| Work instructions |
Please answer from the project introduction: what organization is the source of the life expectancy dataset?

| Excerpt to read |

Hello!
This project is the final for my STAT228: Introduction to Data Science course at Simmons University. With this project, I’d like to encompass everything I’ve learned throughout the semester, as well as some additional data science methods that I have taught myself outside of class. (The primary non-curriculum methods I am using come from the package tmap, which I was made aware of from a LinkedIn post by Joachim Schork, a data science educator & consultant from Germany).
The premise of my project is to predict & analyze Women’s Empowerment Index scores for countries ; in this project, I aim to find the best version of the model predicting WEI scores using a variety of ensemble methods. There are two datasets I’m interested in using here:
-
The wei dataset, which stands for Women’s Empowerment Index, is the first dataset I’m going to be using. It is sourced from Human Development Reports, and can be accessed at the link below. (https://www.kaggle.com/datasets/iamsouravbanerjee/women-empowerment-index). It contains information on the WEI scores for 114 countries.
-
The second dataset I’m interested in using is the led dataset, which stands for Life Exptectancy Dataset, and is sourced from the World Health Organization. This dataset can be accessed at the link below. (https://www.kaggle.com/datasets/augustus0498/life-expectancy-who/data). This dataset contains important health-centered data on every country in the world.
I’d like to join the two datasets by the common variable “Country”, and analyze WEI scores by health factors related to the patient’s country. I am interested in creating several maps that will visualize WEI scores against other health-based factors.

| Dataset extract |
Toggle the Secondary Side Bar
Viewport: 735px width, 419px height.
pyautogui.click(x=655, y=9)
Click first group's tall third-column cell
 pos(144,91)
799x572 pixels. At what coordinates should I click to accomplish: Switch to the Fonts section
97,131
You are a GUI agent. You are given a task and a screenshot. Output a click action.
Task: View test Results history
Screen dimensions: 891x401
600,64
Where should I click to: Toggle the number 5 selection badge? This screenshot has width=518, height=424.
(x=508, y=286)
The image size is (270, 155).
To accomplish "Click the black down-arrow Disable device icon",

| Written reply |
The World Health Organization.